_Records from a data source:_
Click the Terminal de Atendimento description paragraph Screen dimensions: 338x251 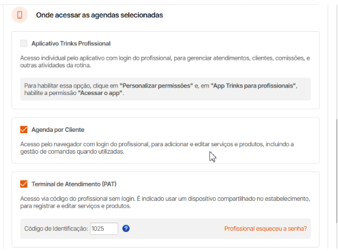(165, 202)
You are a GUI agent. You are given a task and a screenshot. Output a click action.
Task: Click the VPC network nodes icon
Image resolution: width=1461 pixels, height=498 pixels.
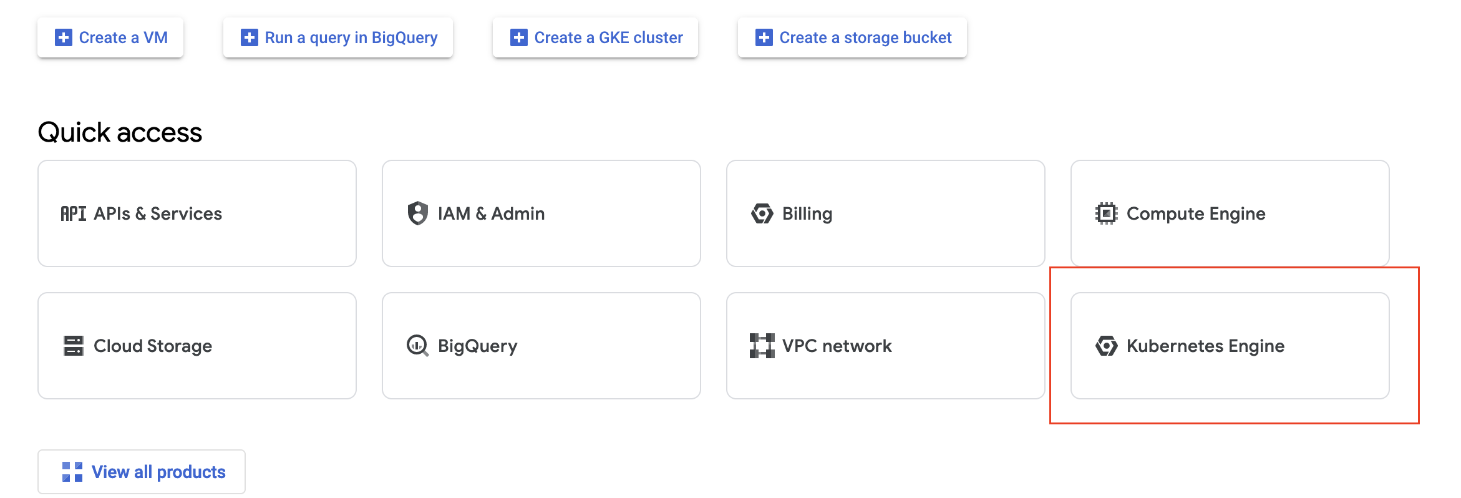click(x=762, y=346)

_ABOUT THIS EXERCISE:_ Skip the pictures. Return exactly the lines from the one containing "Image resolution: width=1461" through the end of the data above, both included, and nothing besides.

_SOLUTION TO THIS EXERCISE:_
Image resolution: width=1461 pixels, height=498 pixels.
click(x=762, y=346)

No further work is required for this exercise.